+++ Input for this task +++

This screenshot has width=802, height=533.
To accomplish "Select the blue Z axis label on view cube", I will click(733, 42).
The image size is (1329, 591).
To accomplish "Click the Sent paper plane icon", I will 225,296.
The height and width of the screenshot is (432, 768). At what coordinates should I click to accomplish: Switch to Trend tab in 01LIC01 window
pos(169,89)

+++
+++ Input for this task +++

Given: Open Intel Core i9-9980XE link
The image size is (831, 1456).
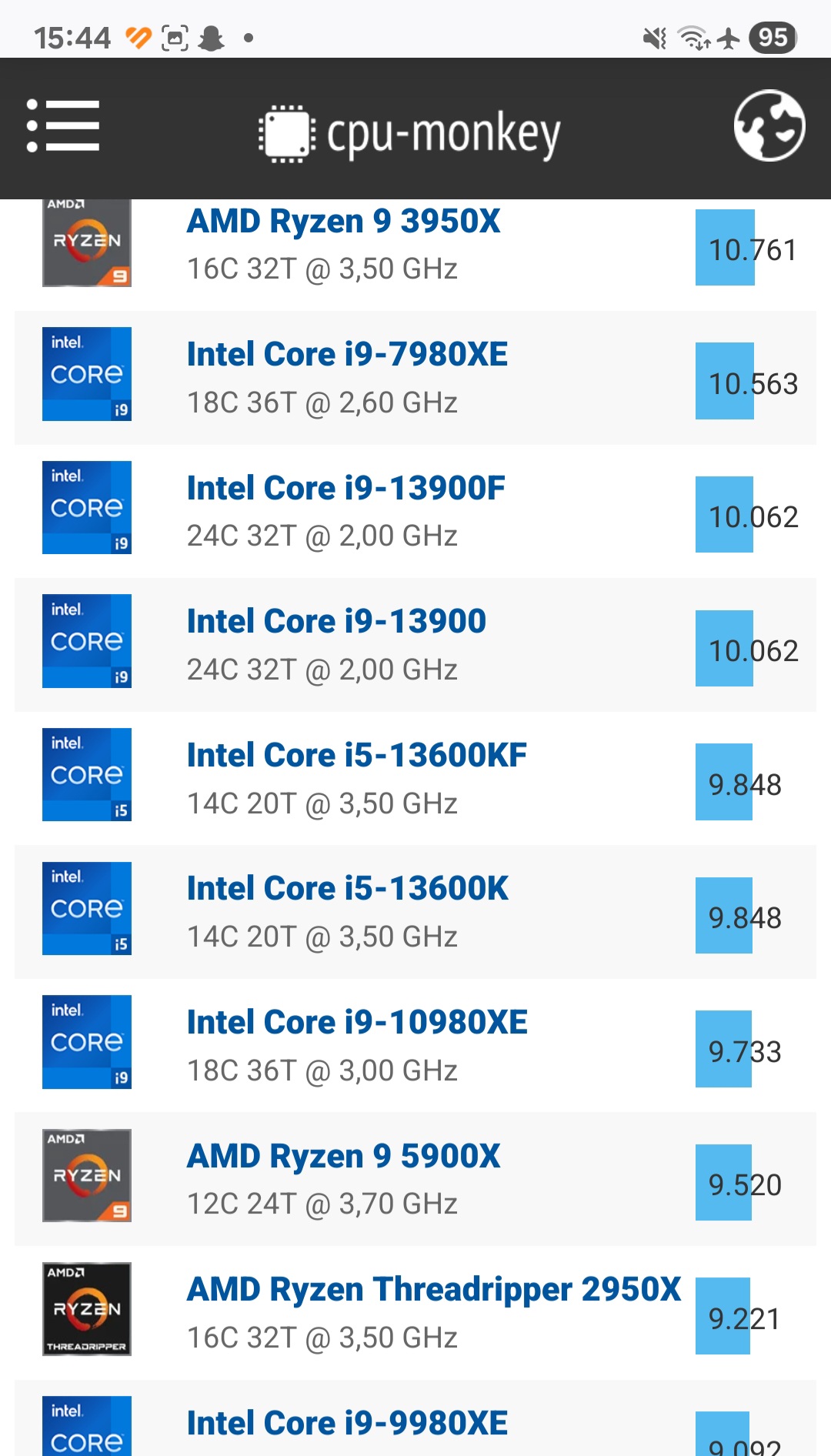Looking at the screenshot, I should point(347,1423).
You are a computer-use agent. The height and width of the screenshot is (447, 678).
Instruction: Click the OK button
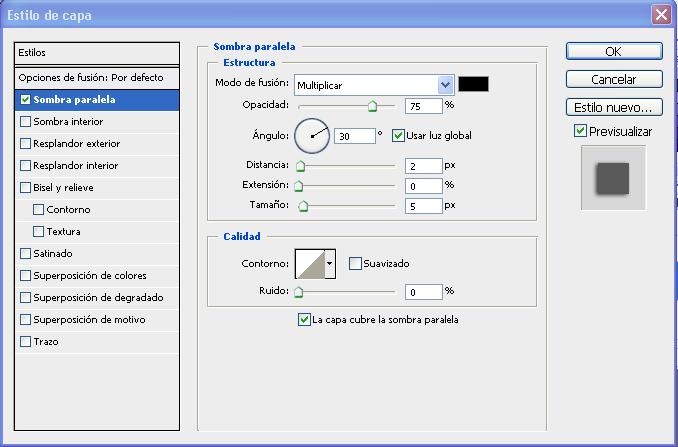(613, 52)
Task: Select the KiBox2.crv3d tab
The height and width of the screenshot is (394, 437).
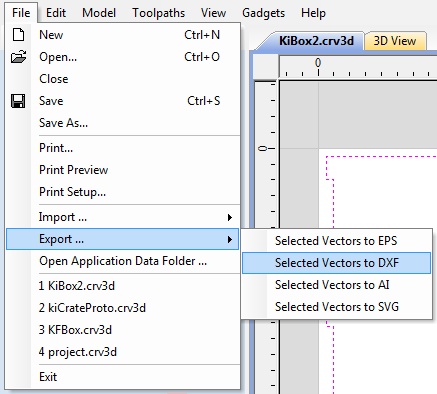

+++

* **Problem statement**:
Output as a JSON list of strings, one per line, the lines from the line containing "You are a computer-use" up to and including the line containing "The height and width of the screenshot is (394, 437).", skipping blank lines. Omit the pictures.

* **Solution below**:
[
  "You are a computer-use agent. The height and width of the screenshot is (447, 678).",
  "Instruction: Click the OK button",
  "(613, 52)",
  "Task: Select the KiBox2.crv3d tab",
  "The height and width of the screenshot is (394, 437)."
]